::: RECORDS SUPPLIED

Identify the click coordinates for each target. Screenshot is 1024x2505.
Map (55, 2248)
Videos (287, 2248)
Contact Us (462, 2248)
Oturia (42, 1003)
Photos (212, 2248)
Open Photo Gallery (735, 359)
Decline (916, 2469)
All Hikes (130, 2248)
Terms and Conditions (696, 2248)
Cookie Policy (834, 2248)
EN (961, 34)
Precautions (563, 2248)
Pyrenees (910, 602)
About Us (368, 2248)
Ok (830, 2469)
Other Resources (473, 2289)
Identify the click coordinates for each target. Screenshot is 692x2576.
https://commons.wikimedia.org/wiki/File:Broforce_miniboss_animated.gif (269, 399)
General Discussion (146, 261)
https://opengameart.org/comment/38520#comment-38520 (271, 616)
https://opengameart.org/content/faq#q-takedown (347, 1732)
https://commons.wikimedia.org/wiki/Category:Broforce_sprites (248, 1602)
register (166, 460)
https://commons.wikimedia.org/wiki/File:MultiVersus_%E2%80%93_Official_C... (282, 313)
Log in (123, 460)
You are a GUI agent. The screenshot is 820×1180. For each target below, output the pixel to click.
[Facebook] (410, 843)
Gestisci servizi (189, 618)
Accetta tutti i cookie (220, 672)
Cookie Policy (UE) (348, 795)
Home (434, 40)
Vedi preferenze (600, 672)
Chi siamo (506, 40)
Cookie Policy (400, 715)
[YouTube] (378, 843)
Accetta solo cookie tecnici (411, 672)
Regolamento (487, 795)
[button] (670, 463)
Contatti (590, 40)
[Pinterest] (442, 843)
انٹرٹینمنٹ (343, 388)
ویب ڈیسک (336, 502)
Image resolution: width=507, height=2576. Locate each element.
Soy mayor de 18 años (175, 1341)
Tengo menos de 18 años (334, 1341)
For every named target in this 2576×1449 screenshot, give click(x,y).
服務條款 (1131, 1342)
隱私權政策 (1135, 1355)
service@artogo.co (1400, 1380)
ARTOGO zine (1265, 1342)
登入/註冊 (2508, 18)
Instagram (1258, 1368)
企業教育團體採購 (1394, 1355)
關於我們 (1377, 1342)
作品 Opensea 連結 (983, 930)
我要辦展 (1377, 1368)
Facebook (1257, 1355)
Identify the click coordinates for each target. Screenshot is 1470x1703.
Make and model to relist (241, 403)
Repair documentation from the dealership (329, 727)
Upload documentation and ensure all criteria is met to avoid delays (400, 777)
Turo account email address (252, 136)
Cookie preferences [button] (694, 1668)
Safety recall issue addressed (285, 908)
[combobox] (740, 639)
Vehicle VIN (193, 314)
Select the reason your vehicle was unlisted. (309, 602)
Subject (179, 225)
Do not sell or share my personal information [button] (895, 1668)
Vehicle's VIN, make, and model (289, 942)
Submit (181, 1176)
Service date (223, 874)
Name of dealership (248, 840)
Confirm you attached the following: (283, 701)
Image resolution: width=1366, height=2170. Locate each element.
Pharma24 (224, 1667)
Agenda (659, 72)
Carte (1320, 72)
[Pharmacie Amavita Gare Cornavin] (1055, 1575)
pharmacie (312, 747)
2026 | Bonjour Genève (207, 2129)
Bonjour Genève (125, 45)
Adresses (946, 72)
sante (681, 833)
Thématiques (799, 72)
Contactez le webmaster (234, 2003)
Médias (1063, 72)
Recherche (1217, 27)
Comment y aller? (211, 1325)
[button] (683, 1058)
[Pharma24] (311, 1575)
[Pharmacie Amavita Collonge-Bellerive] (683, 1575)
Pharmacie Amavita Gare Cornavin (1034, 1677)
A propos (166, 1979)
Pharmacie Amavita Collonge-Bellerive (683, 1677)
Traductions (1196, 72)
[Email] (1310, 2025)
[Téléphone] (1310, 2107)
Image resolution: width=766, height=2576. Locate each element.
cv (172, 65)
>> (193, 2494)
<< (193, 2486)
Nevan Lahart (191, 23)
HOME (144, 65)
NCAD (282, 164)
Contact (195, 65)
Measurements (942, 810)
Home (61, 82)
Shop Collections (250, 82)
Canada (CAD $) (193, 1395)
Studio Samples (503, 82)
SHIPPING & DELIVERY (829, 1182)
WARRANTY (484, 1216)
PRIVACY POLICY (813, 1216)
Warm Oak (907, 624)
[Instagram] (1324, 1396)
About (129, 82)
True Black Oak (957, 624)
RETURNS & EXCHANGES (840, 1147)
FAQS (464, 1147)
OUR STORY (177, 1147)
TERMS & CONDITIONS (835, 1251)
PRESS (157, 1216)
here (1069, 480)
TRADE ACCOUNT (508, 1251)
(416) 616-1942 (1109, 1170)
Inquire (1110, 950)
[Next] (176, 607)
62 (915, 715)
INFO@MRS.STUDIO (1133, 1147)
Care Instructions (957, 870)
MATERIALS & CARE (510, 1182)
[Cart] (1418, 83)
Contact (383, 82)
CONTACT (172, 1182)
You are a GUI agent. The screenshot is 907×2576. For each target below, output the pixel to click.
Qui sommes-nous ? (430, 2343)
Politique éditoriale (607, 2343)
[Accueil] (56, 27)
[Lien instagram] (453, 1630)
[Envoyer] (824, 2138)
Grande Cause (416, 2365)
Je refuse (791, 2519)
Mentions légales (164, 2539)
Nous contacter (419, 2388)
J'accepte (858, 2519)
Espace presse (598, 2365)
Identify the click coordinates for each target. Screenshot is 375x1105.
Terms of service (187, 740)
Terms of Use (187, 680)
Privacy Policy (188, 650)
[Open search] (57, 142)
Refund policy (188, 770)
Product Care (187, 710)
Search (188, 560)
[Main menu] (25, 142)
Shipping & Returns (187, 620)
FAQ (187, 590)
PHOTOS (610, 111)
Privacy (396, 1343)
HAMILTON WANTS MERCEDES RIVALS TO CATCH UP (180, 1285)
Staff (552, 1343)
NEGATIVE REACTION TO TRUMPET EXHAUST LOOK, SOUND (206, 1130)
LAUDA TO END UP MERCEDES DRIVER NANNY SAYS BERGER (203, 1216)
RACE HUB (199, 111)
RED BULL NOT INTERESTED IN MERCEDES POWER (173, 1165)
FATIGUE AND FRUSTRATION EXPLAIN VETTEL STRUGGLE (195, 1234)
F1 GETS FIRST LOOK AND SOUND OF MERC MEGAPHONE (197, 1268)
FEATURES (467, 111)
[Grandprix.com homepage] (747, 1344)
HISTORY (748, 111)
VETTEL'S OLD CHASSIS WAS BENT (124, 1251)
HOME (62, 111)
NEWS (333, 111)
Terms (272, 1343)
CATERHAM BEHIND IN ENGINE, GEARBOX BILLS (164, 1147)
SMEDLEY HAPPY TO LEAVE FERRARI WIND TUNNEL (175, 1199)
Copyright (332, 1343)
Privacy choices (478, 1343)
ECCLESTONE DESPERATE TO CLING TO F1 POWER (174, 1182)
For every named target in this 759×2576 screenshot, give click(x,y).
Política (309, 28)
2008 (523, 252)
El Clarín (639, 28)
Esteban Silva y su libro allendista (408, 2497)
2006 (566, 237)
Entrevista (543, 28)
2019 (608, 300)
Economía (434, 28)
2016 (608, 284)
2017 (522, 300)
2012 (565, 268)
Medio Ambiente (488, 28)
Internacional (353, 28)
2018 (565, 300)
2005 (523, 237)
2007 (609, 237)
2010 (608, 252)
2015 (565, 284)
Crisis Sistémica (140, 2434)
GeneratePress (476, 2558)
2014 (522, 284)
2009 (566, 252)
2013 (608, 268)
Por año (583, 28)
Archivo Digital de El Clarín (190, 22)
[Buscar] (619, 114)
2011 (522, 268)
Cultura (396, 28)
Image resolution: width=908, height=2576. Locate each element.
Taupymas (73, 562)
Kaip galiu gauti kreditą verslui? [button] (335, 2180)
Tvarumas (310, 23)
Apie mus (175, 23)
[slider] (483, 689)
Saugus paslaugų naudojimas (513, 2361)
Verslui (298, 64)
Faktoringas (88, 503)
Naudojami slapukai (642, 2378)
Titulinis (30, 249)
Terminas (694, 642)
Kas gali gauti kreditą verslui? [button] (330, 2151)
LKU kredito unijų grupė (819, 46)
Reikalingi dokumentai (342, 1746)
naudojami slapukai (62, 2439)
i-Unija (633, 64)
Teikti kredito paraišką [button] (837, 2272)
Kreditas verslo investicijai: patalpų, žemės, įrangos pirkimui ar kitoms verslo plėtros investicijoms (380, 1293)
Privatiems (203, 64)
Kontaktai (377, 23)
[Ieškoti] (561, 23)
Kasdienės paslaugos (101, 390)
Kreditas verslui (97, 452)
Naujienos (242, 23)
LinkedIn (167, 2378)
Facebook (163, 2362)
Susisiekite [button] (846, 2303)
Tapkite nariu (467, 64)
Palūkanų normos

::::::

• EXERCISE DETAILS
Print the lines above from the one with "https://opengameart.org/content/faq#q-takedown (347, 1732)" through the one with "[Facebook] (410, 843)", both included, exactly as written and nothing more.

• EXPECTED ANSWER
https://opengameart.org/content/faq#q-takedown (347, 1732)
https://commons.wikimedia.org/wiki/Category:Broforce_sprites (248, 1602)
register (166, 460)
https://commons.wikimedia.org/wiki/File:MultiVersus_%E2%80%93_Official_C... (282, 313)
Log in (123, 460)
You are a GUI agent. The screenshot is 820×1180. For each target below, output the pixel to click.
[Facebook] (410, 843)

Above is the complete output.